Line filter on the word "accomplish": copy each matching line from the entries.

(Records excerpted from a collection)
######
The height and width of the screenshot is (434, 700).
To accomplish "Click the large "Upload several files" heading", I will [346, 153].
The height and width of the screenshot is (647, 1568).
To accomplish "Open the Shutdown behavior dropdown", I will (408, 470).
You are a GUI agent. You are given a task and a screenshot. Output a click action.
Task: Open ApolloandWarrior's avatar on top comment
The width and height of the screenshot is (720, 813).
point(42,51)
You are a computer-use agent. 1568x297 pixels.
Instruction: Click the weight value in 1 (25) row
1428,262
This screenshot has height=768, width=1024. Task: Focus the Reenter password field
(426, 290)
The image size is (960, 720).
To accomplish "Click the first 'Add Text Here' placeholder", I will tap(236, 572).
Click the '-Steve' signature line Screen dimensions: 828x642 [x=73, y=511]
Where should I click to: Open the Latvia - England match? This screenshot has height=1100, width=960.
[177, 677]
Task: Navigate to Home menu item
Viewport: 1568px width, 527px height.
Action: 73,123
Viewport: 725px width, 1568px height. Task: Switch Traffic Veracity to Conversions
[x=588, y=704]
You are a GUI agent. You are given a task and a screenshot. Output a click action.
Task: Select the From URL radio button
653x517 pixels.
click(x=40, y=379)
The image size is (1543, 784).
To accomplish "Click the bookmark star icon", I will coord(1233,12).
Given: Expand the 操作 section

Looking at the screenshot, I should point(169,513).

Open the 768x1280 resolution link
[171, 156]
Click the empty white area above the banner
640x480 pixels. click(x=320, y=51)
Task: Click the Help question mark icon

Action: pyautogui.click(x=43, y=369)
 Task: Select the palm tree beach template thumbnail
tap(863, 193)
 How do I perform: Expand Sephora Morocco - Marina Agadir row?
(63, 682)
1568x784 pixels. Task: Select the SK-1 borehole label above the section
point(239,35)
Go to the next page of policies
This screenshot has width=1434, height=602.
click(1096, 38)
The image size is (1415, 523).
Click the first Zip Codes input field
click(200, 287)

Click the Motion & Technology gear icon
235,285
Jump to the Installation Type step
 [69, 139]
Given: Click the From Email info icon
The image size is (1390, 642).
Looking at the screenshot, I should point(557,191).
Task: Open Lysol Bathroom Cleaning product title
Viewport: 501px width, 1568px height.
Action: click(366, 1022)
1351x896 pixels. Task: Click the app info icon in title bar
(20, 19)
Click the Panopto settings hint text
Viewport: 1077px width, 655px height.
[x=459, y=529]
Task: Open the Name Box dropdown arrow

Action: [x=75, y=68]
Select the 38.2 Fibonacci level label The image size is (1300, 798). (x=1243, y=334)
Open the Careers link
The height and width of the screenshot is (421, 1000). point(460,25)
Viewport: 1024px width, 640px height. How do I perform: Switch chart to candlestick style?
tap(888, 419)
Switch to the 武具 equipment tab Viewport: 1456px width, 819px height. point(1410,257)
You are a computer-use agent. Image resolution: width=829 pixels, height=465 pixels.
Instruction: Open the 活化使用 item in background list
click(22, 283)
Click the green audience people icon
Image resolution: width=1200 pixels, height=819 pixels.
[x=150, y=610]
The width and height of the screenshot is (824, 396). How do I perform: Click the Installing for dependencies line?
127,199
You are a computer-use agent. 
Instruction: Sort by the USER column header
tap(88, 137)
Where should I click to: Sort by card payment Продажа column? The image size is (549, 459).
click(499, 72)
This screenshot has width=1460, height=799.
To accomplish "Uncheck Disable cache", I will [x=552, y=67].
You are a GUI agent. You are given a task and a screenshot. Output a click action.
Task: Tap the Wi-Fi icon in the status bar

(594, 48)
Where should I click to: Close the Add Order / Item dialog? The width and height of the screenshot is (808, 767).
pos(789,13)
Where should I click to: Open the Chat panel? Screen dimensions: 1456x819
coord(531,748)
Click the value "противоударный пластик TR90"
######
■ RESULT OF THE EXERCISE
To accomplish "Click the large "Upload several files" heading", I will [346, 153].
To accomplish "Open the Shutdown behavior dropdown", I will (408, 470).
To accomplish "Click the first 'Add Text Here' placeholder", I will tap(236, 572).
To accomplish "Click the bookmark star icon", I will coord(1233,12).
To accomplish "Uncheck Disable cache", I will [x=552, y=67].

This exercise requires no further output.